Lung Tissue Homogenates
The right main bronchus was resected, and the right lung was homogenized immediately after harvest in a buffer containing 50 mM N-2-hydroxyethylpiperazine-N'-ethane sulfonic acid, 1 mM dithiothreitol, 0.1% Triton X-100, and 10% glycerol. The homogenates were centrifuged at 10,000 x g for 15 minutes, and supernatants were stored at -80°C until they were used.

Morphometry
Lung sections of 5 µm thickness were stained with hematoxylin and eosin. The mean linear intercept, as a measure of interalveolar septal wall distance, was measured by light microscopy at a magnification of x100. The mean linear intercept was obtained by dividing the length of a line drawn across the lung section by the total number of intercepts encountered in 36 lines per rat lung, as described previously (17). The alveolar surface–volume ratio was measured by examining 10 random fields per lung, using Weibel's multipurpose test grid and the formula described by Chalkley and coworkers (18).

Zymography
Zymography was performed using 10% Tris–glycine gels containing 0.1% gelatin (Invitrogen Life Technologies Inc., Carlsbad, CA). Twenty micrograms of lung extract protein were loaded per well, and gels were electrophoresed. Gels were washed with 2.5% Triton X-100 for 30 minutes and subsequently incubated in 50 mM Tris–hydrogen chloride, containing 6.7 mM calcium chloride, 200 mM sodium chloride, and 0.02% Brij 35 at 37°C for 12 to 24 hours. The gels were stained with Coomassie brilliant blue and destained.

Immunohistochemistry
Anti–proliferating cell nuclear antigen antibodies and anti–matrix metalloproteinase-9 antibodies (Santa Cruz Biotechnology, Inc., Santa Cruz, CA) were used. Immunolocalization was performed on paraffin-embedded rat lung tissue sections. After deparaffinization, the sections were rehydrated and submitted to microwave treatment (800 W/15 minutes) in 10 mM citric monohydrate solution. After quenching of endogenous peroxidase with 3% hydrogen peroxide, the sections were exposed to anti–proliferating cell nuclear antigen antibodies (1:50) or anti–matrix metalloproteinase-9 antibodies (1:200). Then immunodetection was performed using a biotinylated secondary antibody (Vector Laboratories, Burlingame, CA). Peroxidase-conjugated streptavidin with diaminobenzidine completed the stain. Negative controls for nonspecific binding included normal rat serum.

> RECORDED DATA
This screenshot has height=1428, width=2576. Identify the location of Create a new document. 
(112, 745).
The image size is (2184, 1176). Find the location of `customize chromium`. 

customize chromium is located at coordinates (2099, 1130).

> WHAT TO DO
1 > In the lung study methods, at what force and for how long were the homogenates centrifuged?
2 > Please continue the lung study methods, writing the passage that comes after its final sentence in the same style.

> SOLVED PROBLEMS
1 > At 10,000 x g for 15 minutes.

2 >
Immunofluorescence Staining for Localization of the Matrix Metalloproteinase-9
After deparaffinization, the rat lung tissue sections were rehydrated and steamed in BORG decloaker for 45 minutes. The sections were exposed to anti–matrix metalloproteinase-9 antibodies (1:200) and anti–Factor VIII antibodies (1:800; DAKO Corporation, Carpinteria, CA) overnight at room temperature. Then the sections were blocked with normal horse serum and exposed to anti-goat and anti-rabbit fluorescent antibodies (1:200; Molecular Probes, Inc., Eugene, OR). 4',6-diamidino-2-phenylindole dihydrochloride-containing mounting media was used.

Statistical Analysis
All the data are expressed as mean ± SEM. Statistical analysis was performed with SPSS for Windows software package (SPSS Inc., Chicago, IL). The differences between groups were compared using one-way analysis of variance with Student–Newman–Keuls post hoc test. Statistical difference was accepted at p values less than 0.05.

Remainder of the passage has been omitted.